Dans le même esprit, en 2023, des scientifiques américains ont choisi d’analyser les dossiers médicaux de patients qui s’étaient rendus dans 11 hôpitaux du Massachusetts. Ils ont calculé la fréquence des erreurs médicales qui ont nécessité une intervention ou qui ont rallongé le temps de rétablissement, incluant celles qui ont provoqué un décès. Ils ont ainsi estimé que c’était survenu dans 1 % des admissions.
Les taux mesurés par les chercheurs américains sont comparables à ceux observés dans d’autres pays comme la Norvège (4,2 %) et le Rpyaume-Uni (3,6 %).
Pourquoi est-ce important?
Les erreurs médicales sont un phénomène réel et toutes celles qui peuvent être évitées devraient l’être, comme le soulignaient tous ceux qui ont critiqué les estimations de 2000 et de 2016. Cependant, ce genre d’exagération peut avoir des effets négatifs.
Par exemple, certains partisans de traitements « alternatifs » ou « médecines douces » utilisent ces données pour affirmer que la médecine est dangereuse et encourager la population à se tourner vers leurs approches, remarquait David Gorsky, un chirurgien oncologiste américain dans un texte de 2020.
Même la National Rifle Association (NRA) le lobby de défense des armes à feu aux États-Unis, a cité ces chiffres pour minimiser les dangers des armes à feu en prétendant que les erreurs médicales tuent plus d’Américains, dans une publication sur X en 2019.

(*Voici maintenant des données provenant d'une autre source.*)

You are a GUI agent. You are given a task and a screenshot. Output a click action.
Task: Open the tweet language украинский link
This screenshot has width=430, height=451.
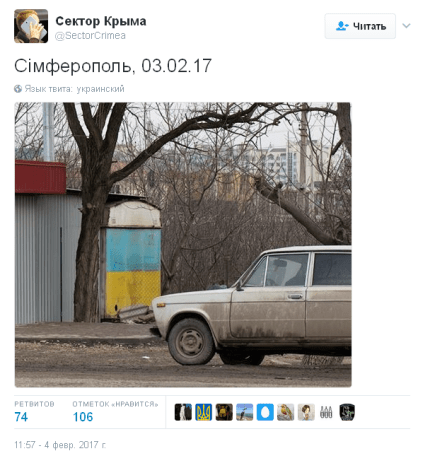[x=100, y=89]
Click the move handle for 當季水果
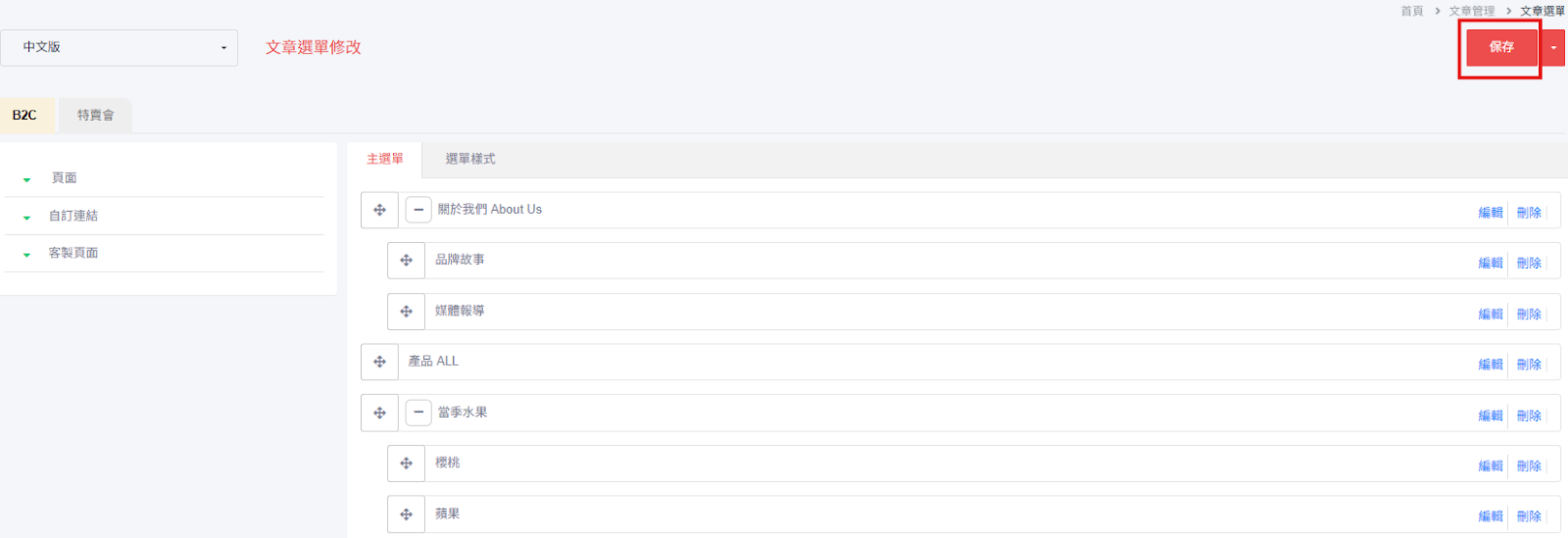 379,413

Enfin, le commentateur d’extrême-droite Ben Shapiro a utilisé cette donnée en 2024 pour réclamer la fin des mesures de diversité, d’inclusion et d’équité. Il prétendait en effet que ces politiques permettaient à des médecins incompétents de continuer à pratiquer, malgré le fait qu’ils mettraient la vie des patients en danger.

Verdict
Les erreurs médicales ne sont pas la troisième cause de décès aux États-Unis. De plus, selon les études les plus récentes, la proportion de décès qui auraient pu être évités parmi les gens admis dans les hôpitaux tourne plutôt autour de 3%.